A comon problem in embedded systems is that customers will request notoriously insecure protocols to be available (like telnet or SNMP), the solution tha embedded GNU/Linux can offer here is to allow every insecure, clear-text äuthenticationÿou would like and pack it up in a secure encrypted tunnel. This not only has the advantage of making insecure protocols secure, provided access can be limited to a trusted host, but it reduces the the design demands conciderably if one needs only to take the VPN into account and not every posible protocol. It should though be noted that this does not handle the problem of Denial Of Service (DOS) atacks against such systems.
Integrating embedded systems in existing netwrok environments opens a new set of problems that need concideration. Many system services relie on each other and this can lead to irritating servic/protocol interdependancies. As an example take the system command route, if DNS is blocked then this comand will hang until it reaches the timeouts for every DNS request in the list, and that can be quite long - inaceptably long when called from some system script.
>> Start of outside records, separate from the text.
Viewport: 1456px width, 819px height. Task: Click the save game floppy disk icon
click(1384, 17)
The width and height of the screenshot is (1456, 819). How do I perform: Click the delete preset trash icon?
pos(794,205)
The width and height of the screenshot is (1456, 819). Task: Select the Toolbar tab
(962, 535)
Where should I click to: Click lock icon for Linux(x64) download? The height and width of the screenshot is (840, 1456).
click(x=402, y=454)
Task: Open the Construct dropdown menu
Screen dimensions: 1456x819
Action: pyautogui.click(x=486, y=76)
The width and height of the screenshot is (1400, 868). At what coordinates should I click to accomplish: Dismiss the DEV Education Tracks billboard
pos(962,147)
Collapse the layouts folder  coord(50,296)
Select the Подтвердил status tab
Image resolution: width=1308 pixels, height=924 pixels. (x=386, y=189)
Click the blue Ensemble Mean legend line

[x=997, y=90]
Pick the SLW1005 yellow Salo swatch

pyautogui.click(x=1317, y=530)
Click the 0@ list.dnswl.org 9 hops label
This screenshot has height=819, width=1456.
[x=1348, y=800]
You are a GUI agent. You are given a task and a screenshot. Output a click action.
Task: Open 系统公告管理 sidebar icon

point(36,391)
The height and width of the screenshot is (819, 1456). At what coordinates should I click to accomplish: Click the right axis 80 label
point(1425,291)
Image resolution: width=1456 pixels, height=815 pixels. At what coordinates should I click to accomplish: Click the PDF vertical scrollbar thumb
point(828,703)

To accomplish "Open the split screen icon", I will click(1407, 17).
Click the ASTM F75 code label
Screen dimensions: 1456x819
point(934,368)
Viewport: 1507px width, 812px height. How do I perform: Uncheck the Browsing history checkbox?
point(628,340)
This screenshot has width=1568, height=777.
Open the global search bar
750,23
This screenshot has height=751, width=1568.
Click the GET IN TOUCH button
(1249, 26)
To set up a system in a secure maner requires that such dependancies be analized or at least tested.
One posible strategy for this problem is to let the embedded system perform all such operations in a rawmode and only resolve data for analysis off-line. Not taking these effects into account can lead to systems going to extreem load-averages if a remote service fails, so basically any local service that relies on remote servers must have some exit strategy to ensure that it will not bring the system to it's knees.